Personal information
- Full name: Joseph Ulrich
- Date of birth: January 9, 1961 (age 65)
- Place of birth: Poughkeepsie, New York, United States
- Height: 5 ft 9 in (1.75 m)
- Position: Defender

College career
- Years: Team / Apps / (Gls)
- 1979–1980: Ulster Community College
- 1981–1982: Duke Blue Devils

Senior career*
- Years: Team / Apps / (Gls)
- 1982–1984: New York Arrows (indoor) / 65 / (8)
- 1984–1985: Dallas Sidekicks (indoor) / 16 / (2)

= Joe Ulrich =

American soccer player

Joe Ulrich is a retired U.S. soccer defender. He won the 1982 Hermann Trophy as that year's top collegiate soccer player. He also played three seasons in the Major Indoor Soccer League.

==Youth and college==
Ulrich attended Arlington High School. After graduating from high school, Ulrich played soccer at Ulster County Community College in New York for two years. In December 1980, he was selected by the Tampa Bay Rowdies in the first round of the North American Soccer League draft. Instead of signing with the Rowdies he continued his education and transferred to Duke University in 1981. While at Duke University, he played on the school's men's soccer team in 1981 and 1982. In 1981, he was named the ACC Player of the Year. In 1982, the Blue Devils went to the NCAA Championship game where it lost to Indiana in eight overtimes. That year, Ulrich won the Hermann Trophy as the top collegiate player of the year. In his two years at Duke, he scored 13 goals, despite playing as a defender. In 1999, Duke inducted Ulrich into its Athletic Hall of Fame.

==Professional==
In December 1982, the Chicago Sting drafted Ulrich in the first round of the North American Soccer League draft, but did not sign Ulrich.

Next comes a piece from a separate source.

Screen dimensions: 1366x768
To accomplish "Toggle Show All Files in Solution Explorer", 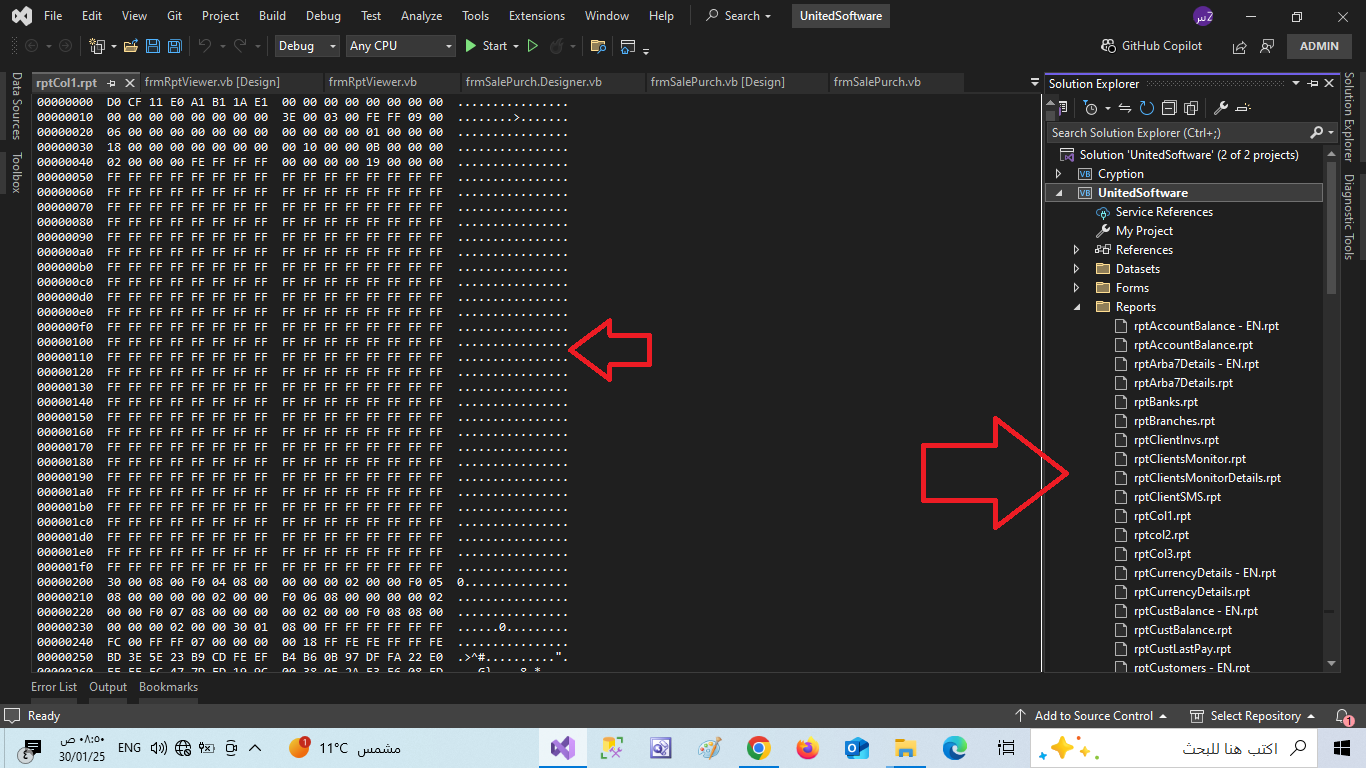I will point(1191,108).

That year, the New York Arrows drafted Ulrich in the first round (12th overall) of the Major Indoor Soccer League college draft. The Arrows signed Ulrich for $28,000 per year for two years. He spent two seasons with the Arrows, until they folded at the end of the 1983–1984 season. He then signed as a free agent with the Dallas Sidekicks on September 11, 1984. He appeared in only sixteen games with the Sidekicks during the 1984–1985 season before the team released him on March 7, 1985.

==Post-playing career==
After retiring from playing professionally, Ulrich was hired by IBM.